Professor Lauffenburger received the BS from the University of Illinois in 1975 and the PhD from the University of Minnesota in 1979, both in chemical engineering. He was on the faculty of the University of Pennsylvania and the University of Illinois before coming to MIT in 1995 as the J.R. Mares Professor in the Department of Chemical Engineering. He was the director of the Center for Biomedical Engineering, the precursor to BEH.

"MIT has long played a leading roll in translating biological advances into technological applications, essentially defining the field of biotechnology, profoundly influencing industries as diverse as pharmaceutics, agriculture and synthetic chemistry," Professor Tannenbaum wrote in an article co-authored with Professor Lauffenburger for the September Faculty Newsletter.

"Now, the advent of molecular biology has provided the tools to undertake mechanistic investigations of the behavior of cells and higher organisms. Like chemistry 100 years ago, biology is rapidly moving from a science of characterization and categorization to one of quantitative analysis and mechanistic understanding, and MIT is again poised to play a defining role in how this scientific revolution advances the field of engineering."

Professor Lauffenburger added: "One of our guiding concepts will be to create curricula based on the integration of biology and engineering rather than as separate, though related, fields. Instead of superimposing one on the other for a specific application, we intend to create in BEH the opportunity to study biology and engineering as a coherent whole before selecting applications for the obtained knowledge."
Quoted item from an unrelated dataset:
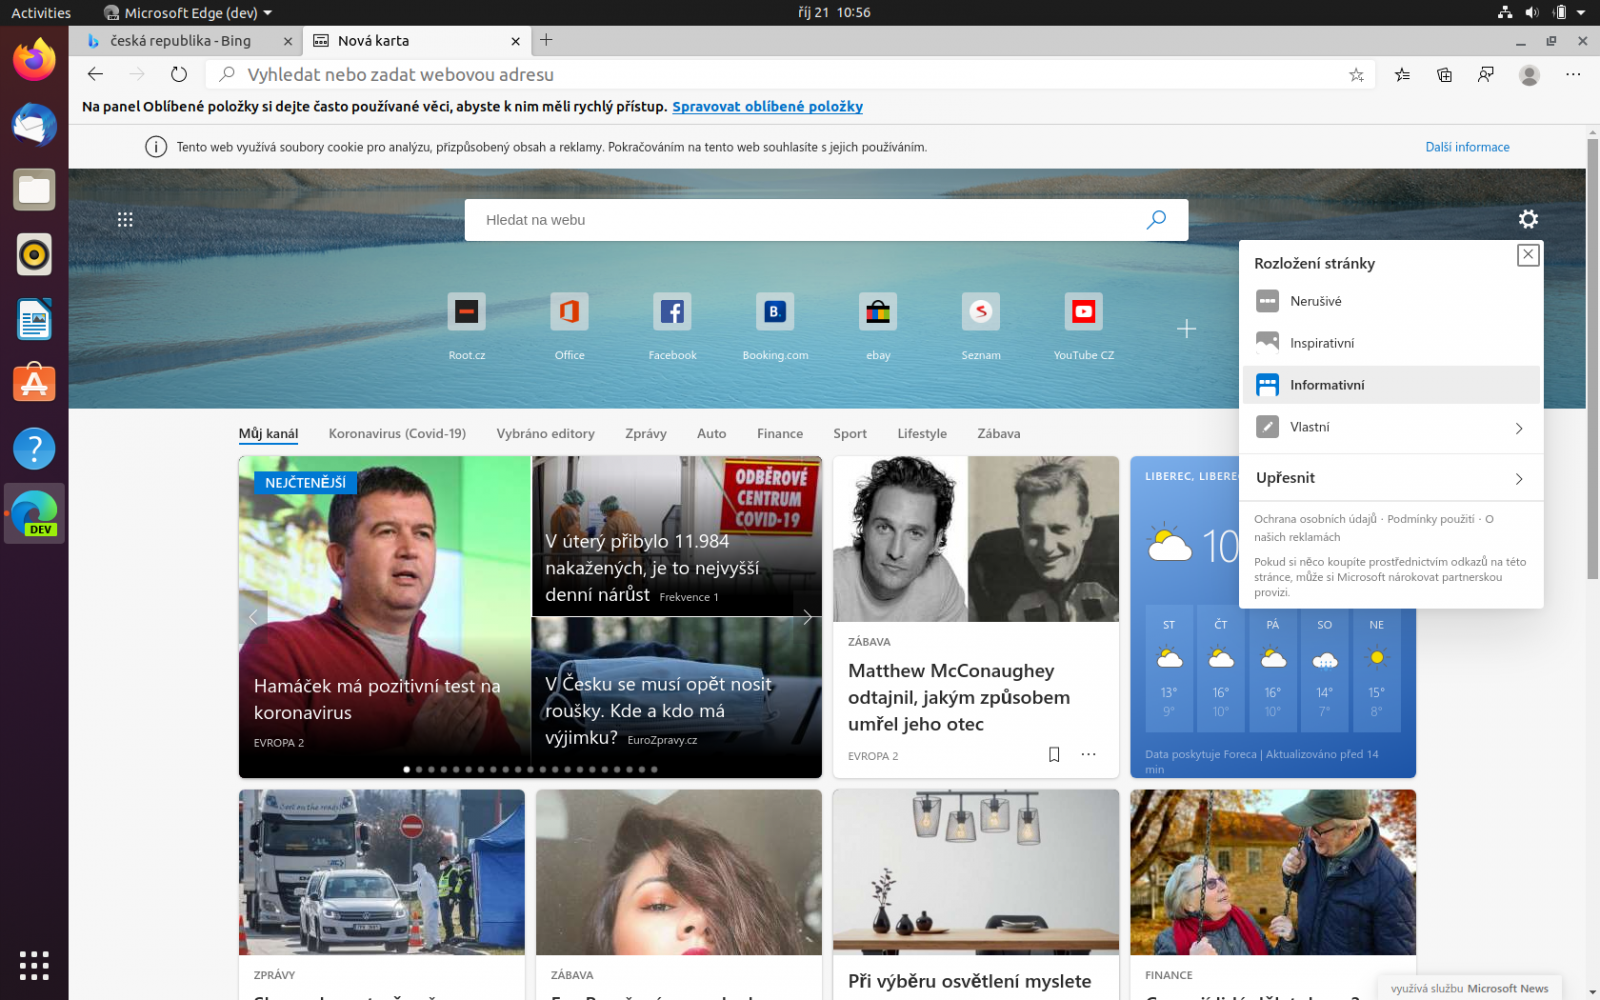This screenshot has width=1600, height=1000.
Task: Open the Collections icon in the browser toolbar
Action: 1444,74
In addition to the co-directors, the BEH faculty includes Professors William M. Deen, C. Forbes Dewey Jr., John M. Essigmann, James G. Fox (director of the Division of Comparative Medicine), Alan J. Grodzinsky (director of the Center for Biomedical Engineering), Neville Hogan, Ian Hunter, Roger D. Kamm, Robert S. Langer, Harvey F. Lodish, Paul T. Matsudaira, William G. Thilly (director of the Center for Environmental Health Sciences), Gerald N. Wogan and Ioannis V. Yannas; Associate Professors Peter C. Dedon and Linda G. Griffith; and Assistant Professors Bevin Engelward, Ram Sasisekharan, David Schauer and James L. Sherley. The administrative officer is Rolanda L. Dudley-Cowans. The academic administrator is Debra A. Luchanin.

A version of this article appeared in MIT Tech Talk on September 16, 1998.